**Work to complete:** Reproduce the records in the stretch from the line containing "Click 比亚迪 stock name" through the line containing "pos(591,1029)", changing "Documents" to "Images" and leaving every other part as it stands.

Stored items from a collection
==============================
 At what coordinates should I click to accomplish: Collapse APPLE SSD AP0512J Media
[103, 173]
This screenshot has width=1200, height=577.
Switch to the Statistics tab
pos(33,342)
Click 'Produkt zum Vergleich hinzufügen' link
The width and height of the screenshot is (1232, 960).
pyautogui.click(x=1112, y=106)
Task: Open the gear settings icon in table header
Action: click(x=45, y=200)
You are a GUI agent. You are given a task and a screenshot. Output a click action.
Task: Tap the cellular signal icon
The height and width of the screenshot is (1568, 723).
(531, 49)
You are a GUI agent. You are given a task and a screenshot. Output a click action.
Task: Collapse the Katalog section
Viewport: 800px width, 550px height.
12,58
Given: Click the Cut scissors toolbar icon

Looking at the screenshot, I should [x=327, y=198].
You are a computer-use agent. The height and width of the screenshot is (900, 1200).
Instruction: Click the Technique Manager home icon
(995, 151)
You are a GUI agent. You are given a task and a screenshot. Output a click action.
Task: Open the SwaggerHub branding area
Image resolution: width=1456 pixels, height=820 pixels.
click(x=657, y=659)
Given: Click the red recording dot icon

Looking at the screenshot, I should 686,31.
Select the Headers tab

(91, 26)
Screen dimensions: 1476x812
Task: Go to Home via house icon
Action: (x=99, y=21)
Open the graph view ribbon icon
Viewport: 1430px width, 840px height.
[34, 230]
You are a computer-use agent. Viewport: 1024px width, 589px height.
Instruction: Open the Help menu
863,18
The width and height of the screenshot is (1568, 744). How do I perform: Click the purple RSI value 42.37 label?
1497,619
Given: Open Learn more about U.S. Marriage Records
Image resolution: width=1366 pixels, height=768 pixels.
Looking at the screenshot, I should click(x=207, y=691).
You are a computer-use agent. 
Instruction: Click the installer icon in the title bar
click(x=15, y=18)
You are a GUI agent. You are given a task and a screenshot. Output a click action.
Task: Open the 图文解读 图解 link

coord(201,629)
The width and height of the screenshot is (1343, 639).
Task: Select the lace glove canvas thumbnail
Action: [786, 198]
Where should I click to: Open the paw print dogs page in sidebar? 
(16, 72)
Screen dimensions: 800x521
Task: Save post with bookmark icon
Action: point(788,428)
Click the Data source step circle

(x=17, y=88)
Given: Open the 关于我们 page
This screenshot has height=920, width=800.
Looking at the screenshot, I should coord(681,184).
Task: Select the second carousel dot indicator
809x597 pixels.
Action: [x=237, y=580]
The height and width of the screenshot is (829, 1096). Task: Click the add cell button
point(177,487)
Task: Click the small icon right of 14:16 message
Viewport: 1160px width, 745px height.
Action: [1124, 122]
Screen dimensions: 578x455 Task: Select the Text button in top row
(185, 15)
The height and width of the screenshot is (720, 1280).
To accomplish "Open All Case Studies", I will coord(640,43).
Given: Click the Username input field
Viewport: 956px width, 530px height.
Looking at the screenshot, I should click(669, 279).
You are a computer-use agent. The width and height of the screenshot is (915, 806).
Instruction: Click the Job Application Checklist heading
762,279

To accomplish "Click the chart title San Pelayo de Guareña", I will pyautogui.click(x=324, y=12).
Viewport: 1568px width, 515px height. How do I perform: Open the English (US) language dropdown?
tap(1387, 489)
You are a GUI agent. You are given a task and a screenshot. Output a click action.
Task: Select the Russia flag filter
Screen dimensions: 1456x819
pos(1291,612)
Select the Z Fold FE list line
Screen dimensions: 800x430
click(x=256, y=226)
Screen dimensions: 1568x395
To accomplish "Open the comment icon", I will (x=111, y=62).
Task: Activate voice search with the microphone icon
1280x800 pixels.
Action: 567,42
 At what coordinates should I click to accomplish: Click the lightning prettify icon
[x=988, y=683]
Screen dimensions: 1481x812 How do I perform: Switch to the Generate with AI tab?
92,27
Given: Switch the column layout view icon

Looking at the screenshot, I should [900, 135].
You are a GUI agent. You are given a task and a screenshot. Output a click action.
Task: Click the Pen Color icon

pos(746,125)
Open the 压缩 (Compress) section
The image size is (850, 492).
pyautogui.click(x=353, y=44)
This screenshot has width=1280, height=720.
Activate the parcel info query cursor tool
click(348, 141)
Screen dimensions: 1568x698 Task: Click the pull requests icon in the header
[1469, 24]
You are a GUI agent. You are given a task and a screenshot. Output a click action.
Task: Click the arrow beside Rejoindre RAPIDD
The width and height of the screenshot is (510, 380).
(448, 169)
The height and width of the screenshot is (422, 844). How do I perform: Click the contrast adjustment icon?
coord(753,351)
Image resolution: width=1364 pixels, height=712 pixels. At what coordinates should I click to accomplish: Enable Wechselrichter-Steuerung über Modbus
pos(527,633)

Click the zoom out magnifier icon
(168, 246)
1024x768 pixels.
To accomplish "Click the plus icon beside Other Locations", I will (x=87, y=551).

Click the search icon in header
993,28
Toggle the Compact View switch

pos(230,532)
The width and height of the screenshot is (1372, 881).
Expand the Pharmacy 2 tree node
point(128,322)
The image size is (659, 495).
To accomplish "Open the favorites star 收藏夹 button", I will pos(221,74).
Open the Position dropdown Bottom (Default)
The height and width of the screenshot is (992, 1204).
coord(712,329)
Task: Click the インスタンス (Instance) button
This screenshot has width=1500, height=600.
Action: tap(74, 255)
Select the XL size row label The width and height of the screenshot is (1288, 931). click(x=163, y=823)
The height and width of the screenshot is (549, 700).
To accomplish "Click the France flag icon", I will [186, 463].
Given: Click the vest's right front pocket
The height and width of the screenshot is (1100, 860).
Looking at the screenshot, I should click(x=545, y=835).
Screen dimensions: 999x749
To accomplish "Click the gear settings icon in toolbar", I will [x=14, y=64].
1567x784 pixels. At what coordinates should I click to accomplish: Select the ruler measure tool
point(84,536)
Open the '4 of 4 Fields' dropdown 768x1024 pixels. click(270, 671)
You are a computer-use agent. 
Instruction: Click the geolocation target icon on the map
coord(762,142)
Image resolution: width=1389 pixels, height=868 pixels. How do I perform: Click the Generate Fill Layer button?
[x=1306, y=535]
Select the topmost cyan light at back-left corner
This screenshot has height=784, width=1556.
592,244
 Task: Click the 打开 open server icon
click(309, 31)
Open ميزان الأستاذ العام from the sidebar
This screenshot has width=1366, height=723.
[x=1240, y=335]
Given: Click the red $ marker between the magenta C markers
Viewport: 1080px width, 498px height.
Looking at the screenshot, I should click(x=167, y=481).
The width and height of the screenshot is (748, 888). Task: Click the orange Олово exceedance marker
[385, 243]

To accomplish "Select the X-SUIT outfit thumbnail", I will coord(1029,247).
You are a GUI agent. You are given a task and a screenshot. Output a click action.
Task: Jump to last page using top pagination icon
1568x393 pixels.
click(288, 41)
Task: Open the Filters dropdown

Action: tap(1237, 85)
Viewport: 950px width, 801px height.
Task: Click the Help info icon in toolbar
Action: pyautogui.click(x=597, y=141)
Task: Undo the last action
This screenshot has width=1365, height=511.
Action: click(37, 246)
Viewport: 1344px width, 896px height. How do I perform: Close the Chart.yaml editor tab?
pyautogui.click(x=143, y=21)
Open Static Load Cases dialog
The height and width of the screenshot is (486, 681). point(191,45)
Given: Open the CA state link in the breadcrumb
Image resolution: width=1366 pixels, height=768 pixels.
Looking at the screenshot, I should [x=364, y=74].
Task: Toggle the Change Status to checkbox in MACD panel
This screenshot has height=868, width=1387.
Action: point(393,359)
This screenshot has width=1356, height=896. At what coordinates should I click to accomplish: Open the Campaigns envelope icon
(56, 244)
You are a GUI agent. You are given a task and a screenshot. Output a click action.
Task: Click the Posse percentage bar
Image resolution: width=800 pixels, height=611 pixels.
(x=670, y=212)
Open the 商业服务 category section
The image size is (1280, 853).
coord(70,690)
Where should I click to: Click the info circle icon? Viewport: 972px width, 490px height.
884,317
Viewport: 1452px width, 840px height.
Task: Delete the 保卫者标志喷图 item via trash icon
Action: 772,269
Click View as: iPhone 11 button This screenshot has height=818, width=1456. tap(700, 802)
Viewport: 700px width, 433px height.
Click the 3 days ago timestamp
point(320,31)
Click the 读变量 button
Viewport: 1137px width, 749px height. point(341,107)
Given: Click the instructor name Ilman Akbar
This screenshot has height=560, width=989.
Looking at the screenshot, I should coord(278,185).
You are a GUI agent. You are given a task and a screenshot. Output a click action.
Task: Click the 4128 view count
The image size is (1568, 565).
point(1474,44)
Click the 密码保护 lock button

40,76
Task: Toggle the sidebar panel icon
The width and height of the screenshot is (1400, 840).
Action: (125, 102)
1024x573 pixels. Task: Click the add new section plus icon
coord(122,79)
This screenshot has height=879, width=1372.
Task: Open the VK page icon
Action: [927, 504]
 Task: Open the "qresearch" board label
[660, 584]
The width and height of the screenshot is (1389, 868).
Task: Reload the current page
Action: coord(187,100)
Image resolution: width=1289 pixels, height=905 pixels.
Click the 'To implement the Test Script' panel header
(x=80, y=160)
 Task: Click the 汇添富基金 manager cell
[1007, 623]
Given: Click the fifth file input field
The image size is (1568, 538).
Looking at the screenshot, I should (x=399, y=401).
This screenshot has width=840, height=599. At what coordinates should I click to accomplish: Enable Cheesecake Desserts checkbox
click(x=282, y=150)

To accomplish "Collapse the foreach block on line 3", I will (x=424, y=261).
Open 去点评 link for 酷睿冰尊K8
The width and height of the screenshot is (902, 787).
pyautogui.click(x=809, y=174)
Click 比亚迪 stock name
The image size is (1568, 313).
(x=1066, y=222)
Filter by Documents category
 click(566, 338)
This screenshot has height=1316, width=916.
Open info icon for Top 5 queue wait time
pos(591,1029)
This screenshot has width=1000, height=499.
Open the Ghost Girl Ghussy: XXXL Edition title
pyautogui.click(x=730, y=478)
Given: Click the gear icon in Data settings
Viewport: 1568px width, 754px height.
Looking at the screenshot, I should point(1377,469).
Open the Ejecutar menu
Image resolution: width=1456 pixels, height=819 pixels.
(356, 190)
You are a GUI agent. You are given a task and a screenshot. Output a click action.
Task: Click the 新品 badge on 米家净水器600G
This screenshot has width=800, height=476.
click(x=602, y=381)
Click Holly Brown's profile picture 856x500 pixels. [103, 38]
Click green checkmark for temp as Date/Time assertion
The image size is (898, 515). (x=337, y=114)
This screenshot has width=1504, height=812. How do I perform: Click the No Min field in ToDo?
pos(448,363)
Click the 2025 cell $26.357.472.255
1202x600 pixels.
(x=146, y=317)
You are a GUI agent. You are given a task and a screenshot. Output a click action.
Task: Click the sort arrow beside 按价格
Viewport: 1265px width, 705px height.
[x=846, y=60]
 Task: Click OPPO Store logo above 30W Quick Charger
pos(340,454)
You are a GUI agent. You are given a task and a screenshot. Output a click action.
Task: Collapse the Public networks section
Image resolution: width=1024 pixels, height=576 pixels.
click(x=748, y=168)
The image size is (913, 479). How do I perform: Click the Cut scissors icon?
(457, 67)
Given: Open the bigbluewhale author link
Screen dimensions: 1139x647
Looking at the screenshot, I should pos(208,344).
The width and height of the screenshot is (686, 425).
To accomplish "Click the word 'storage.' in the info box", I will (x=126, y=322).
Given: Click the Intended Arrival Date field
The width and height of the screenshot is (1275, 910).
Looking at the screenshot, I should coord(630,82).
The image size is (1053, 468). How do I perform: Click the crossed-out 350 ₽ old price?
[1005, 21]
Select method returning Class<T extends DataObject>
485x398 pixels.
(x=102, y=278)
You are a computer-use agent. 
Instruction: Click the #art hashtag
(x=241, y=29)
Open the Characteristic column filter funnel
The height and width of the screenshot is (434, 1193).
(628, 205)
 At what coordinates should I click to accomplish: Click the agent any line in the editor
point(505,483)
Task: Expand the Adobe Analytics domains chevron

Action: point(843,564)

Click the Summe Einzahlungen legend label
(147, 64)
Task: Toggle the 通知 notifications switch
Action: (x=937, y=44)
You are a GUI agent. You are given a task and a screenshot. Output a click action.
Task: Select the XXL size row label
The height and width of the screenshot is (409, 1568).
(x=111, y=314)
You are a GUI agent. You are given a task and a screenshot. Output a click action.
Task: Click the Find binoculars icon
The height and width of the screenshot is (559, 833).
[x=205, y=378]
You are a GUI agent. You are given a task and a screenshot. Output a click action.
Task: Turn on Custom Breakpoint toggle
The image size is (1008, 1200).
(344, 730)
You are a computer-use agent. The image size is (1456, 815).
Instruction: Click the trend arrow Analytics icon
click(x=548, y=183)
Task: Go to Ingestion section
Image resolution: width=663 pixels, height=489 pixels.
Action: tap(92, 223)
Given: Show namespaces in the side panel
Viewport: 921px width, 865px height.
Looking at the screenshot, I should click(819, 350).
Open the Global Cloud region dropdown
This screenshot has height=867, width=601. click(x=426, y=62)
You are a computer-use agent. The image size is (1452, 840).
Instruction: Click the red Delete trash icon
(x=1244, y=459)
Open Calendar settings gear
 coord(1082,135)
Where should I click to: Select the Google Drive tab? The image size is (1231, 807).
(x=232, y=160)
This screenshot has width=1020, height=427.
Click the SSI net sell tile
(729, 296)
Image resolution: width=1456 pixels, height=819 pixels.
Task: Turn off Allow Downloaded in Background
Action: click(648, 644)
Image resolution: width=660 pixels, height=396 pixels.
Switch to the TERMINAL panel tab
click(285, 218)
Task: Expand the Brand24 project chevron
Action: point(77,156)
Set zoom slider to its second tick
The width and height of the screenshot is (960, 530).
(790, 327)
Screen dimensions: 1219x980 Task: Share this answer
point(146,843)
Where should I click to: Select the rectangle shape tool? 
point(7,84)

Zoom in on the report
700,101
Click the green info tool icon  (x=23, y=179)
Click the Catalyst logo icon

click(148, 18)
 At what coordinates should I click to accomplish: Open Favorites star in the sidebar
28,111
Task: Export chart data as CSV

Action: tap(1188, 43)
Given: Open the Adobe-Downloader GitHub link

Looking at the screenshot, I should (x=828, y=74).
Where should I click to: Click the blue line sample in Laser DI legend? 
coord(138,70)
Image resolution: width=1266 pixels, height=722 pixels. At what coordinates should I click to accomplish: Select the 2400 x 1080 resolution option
==============================
**Problem solution:**
Click 比亚迪 stock name
The image size is (1568, 313).
(x=1066, y=222)
Filter by Images category
 click(566, 338)
This screenshot has height=1316, width=916.
Open info icon for Top 5 queue wait time
pos(591,1029)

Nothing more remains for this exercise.